Start of Dataset records

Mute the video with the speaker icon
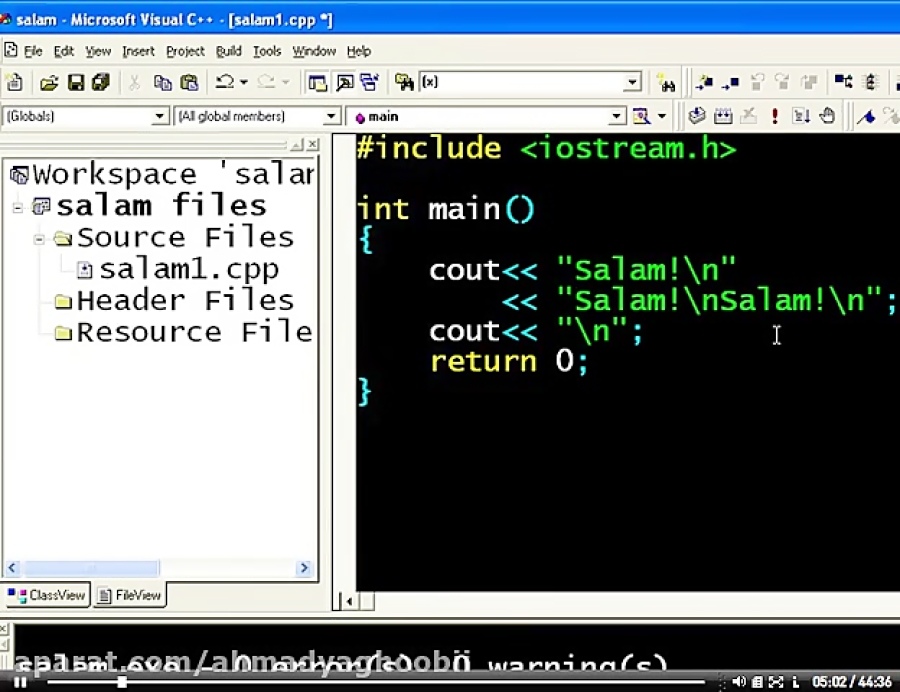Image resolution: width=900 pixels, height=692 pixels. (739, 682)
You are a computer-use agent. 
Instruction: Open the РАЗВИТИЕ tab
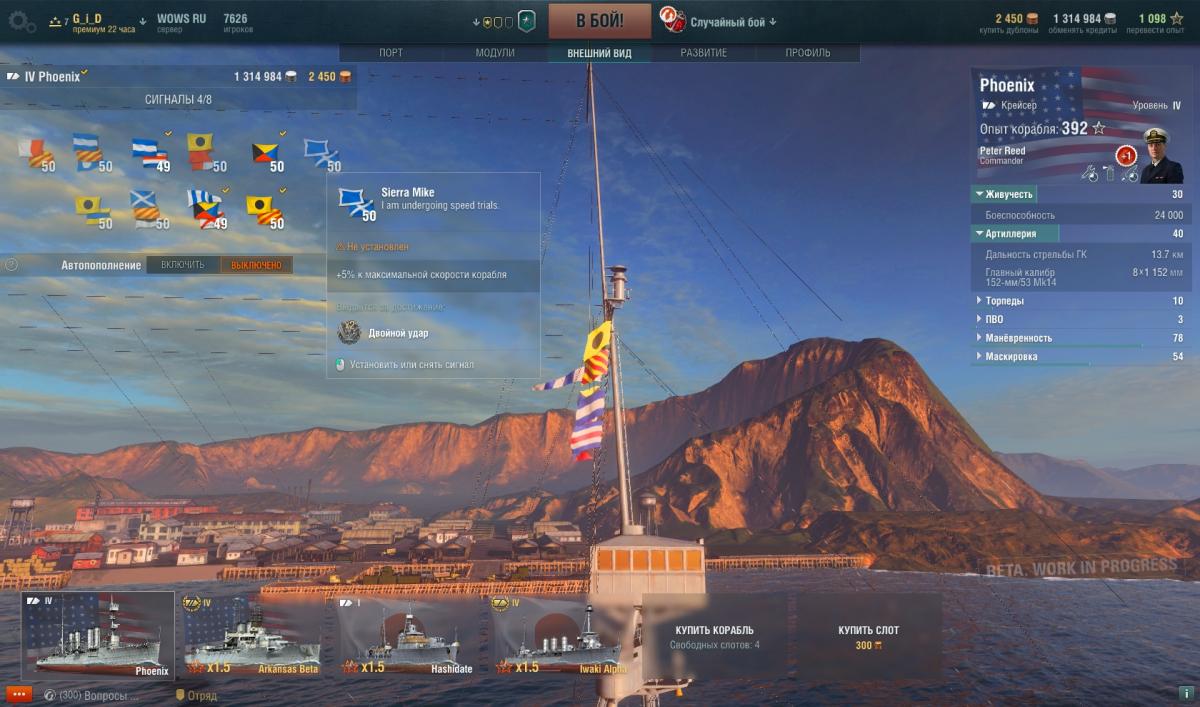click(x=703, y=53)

End of Dataset records

What you are asked to do: Write out the data word for word. Any picture is to be skipped.

Response area:
Mute the video with the speaker icon
Image resolution: width=900 pixels, height=692 pixels. (739, 682)
You are a computer-use agent. 
Instruction: Open the РАЗВИТИЕ tab
click(x=703, y=53)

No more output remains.